I wrote two columns earlier this year that in my view the death penalty was slowly dying and that outside of a small handful of states it has already become an anachronism. Full disclosure then and now, my personal view is that the death penalty in the 21st Century is morally wrong in a civilized society; that it can be freakishly wanton in its selection of people to execute; that its no-recourse finality strains the entire criminal justice system; that it provides precious little or no deterrence to craven impulsive murderers; and that there continues to be a possibility of a botched and inhumane administration of the instrument of death.
Most Americans, however, are increasingly concluding for entirely practical reasons that the application of the death penalty is simply too expensive, the appellate delays too laborious and uncertain, and the ultimate result too fraught with the intrusion of outside factors like race, poverty, unavailability of lethal drugs and the like.

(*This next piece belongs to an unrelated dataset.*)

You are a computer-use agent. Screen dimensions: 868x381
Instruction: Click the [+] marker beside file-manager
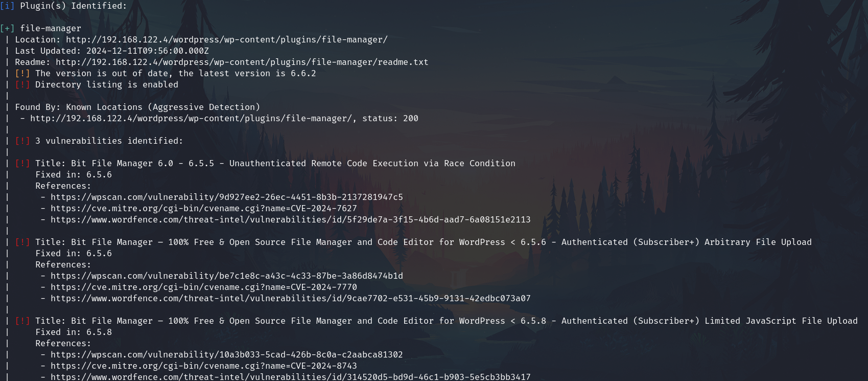click(x=7, y=29)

More than any subjective factor of morality, the future of the death penalty is being determined by the growing sentiment that we simply cannot afford it. Even though a majority of Americans probably continue to believe that capital punishment is justified for the mass murderers we hear about on the news with disturbing regularity, they are no longer willing to pay the increasing price. Just as likely, pragmatic considerations in an era of economic insecurity affect those moral and practical decisions on whether as a society we need capital punishment.
The other point implied in Atkins is that the criminal justice system cannot guarantee a fair, reliable, and consistent result in capital cases involving an accused whose mental abilities are seriously subpar. Their limited ability to communicate and contribute to their own defense compromises even an effective defense counsel’s job. The result is that, either they plead to a non-capital sentence without a full consideration of their defenses, or they disproportionately face the one penalty which, if wrong, is unforgiving. Death.
Atkins seems to assume in its dictum that states will use the diagnostic criteria of the American Psychiatric Association. Most of the ones which at least nominally still have capital punishment do so. Juries, legislatures, judges, and governors have on quite a few occasions either rejected or overruled the death penalty for mentally retarded defendants.